Dark purple red, there's a purple berry note, a little hint of meat, before a long, fine-grained and finely detailed palate. There's just a little mulberry here. Structured and deep, it's a firm and long term style, layers of very fine purple fruit, firm tannins but a real freshness too. Easily the best Le Sol yet and look at the oak integration! Impressive stuff, if maybe a little contained as yet. 18.6/20, 95/100

Craggy Range Sophia Gimblett Gravels 2013
'My pick of the vintage' says Matt. 'Lovely dried herb note coming through. We were losing the aromatics in the early years'. 62% Merlot, 19% Cabernet Sauvignon, 18% Cabernet Franc and a dash of Petit Verdot. 19 months in oak. 13.8% alc.
Lovely fragrance here - that nose of dried herb, coupled with lead pencil. Dried palate has very firm tannins and style. Bone bone dry. Extraction again very high - it's just a bit firm, a filip of vanilla oak too. Long though. Shapely tannins. It's awfully backward and even stand-offish but such class! In time, this will overtake the Le Sol, yet I think right now the Syrah is the wine I'd drink. 18.5/20, 94/100+

Sunday, 19 July 2015

Pizzini Pietra Rossa Sangiovese 2013

Pizzini Pietra Rossa Sangiovese 2013

This is the new name for Pizzini's Sangiovese, with 'Pietra Rossa' a reference to the red stone where this wine is grown. A little Canaiolo in the blend too (authentic!).

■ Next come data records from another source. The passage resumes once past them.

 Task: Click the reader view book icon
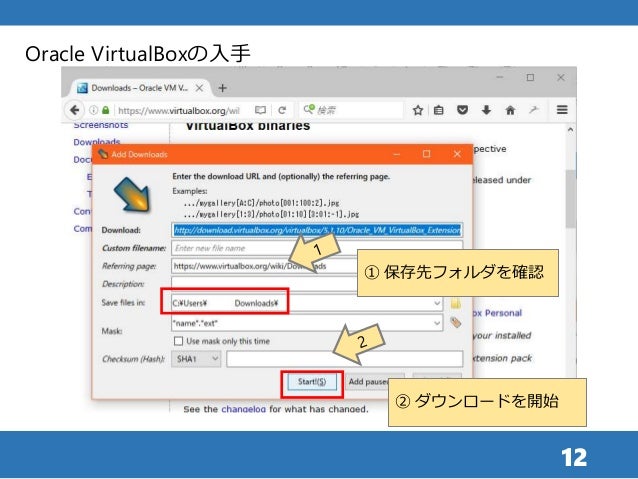click(260, 110)
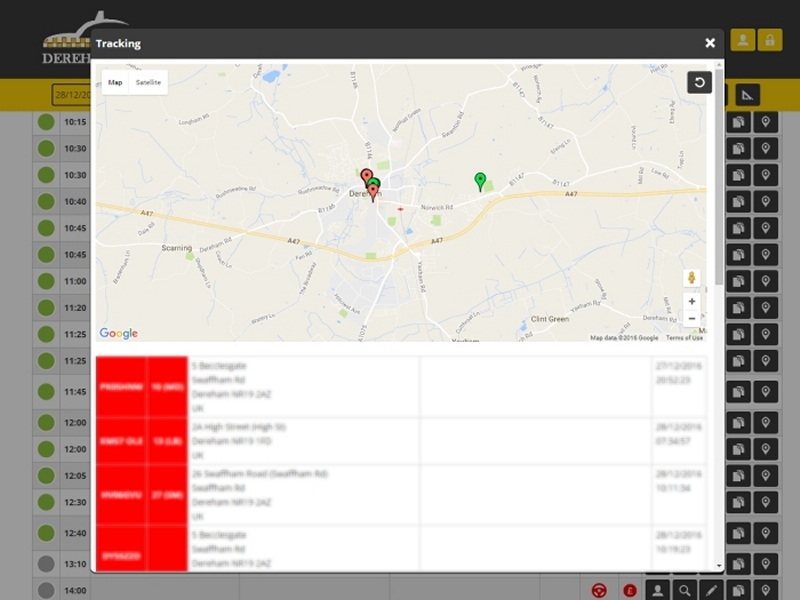Viewport: 800px width, 600px height.
Task: Zoom in on the tracking map
Action: [692, 301]
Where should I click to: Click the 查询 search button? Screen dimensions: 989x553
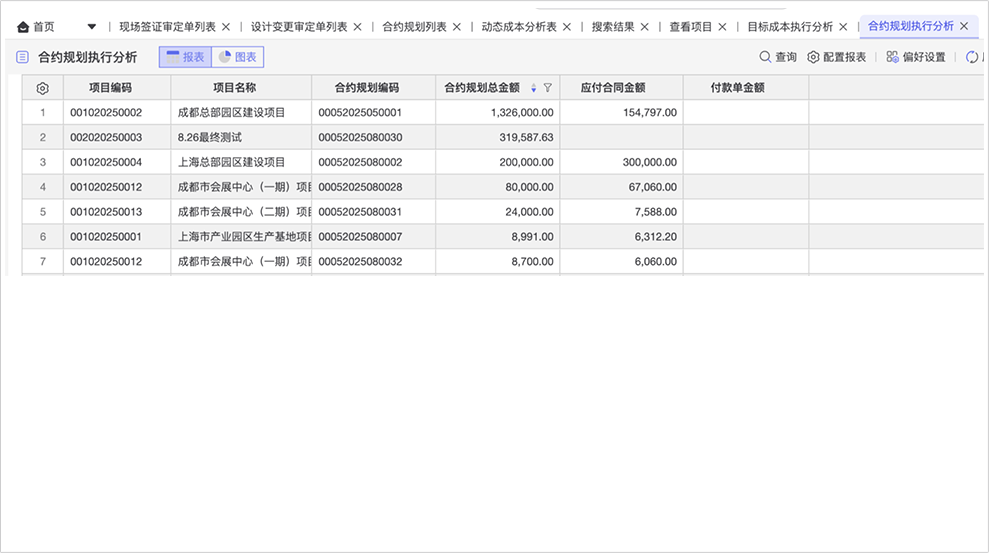point(778,57)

Dark ruby with a little purple, this has some ferrous tannins and feels really quite grown up, propelled by a combo nose of red berries, bark and a little Italian sausage. Still sweet red fruited, it's both generous and tannic, every bit the real Sangio, if a fraction sweet and caramelised to finish. Drink: 2015-2025. Score: 17.7/20, 92/100

Details: 13.8%, Screwcap, $28, Sample
Would I buy it? I'd share a bottle for sure.
Buy online: Winestar, Pizzini website

Pizzini Nona Gisella Sangiovese 2013

Pizzini Nona Gisella Sangiovese 2013

Love the revamped Pizzini Sangiovese line. Good packaging too. This wine is named after Nonna Gisella, who was Alf Pizzini's grandmother. Nonna Gisella was 'strong, warm and loving'.

Dark ruby coloured, there is a little leather to go along with the Sangiovese cherry here, an immediate step up the Sangio tree, if still very much a wine of berry fruit. Lovely savoury touch here, making for a wine that couples tangy red fruit, a little vanilla and plenty enough leathery savouriness. Nice, clearly varietal Sangio. Maybe slightly sweet on the finish, but has character and easy appeal. Drink: 2015-2023. 17/20, 90/100

Details: 13.8%, Screwcap, $21.50CD, Sample
Would I buy it? I'd drink a few glasses.
Buy online: Pizzini website

Pizzini Sangiovese Shiraz 2013

Pizzini Sangiovese Shiraz 2013

This is the entry level to Pizzini's new extensive range of Sangiovese/Sangiovese blends. High five Pizzini for having a go at really celebrating Sangio.

On the back of the label this is described as a 'light dry red wine', which is about right.

Light mauve, this smells direct and gently juicy with a little caramelised red berry, black earth and cranberry. Light bodied, leathery varietal characters and a high acid finish mark this as a genuine Sangiovese style, if a simple one, punctuated with a little raspberry sweetness to finish.

Pleasant quaffer, without the depth to challenge for more. Drink: 2015-2021. 16/20, 87/100

Details: 13.5%, Screwcap, $19CD, Sample
Would I buy it? A glass would be enough.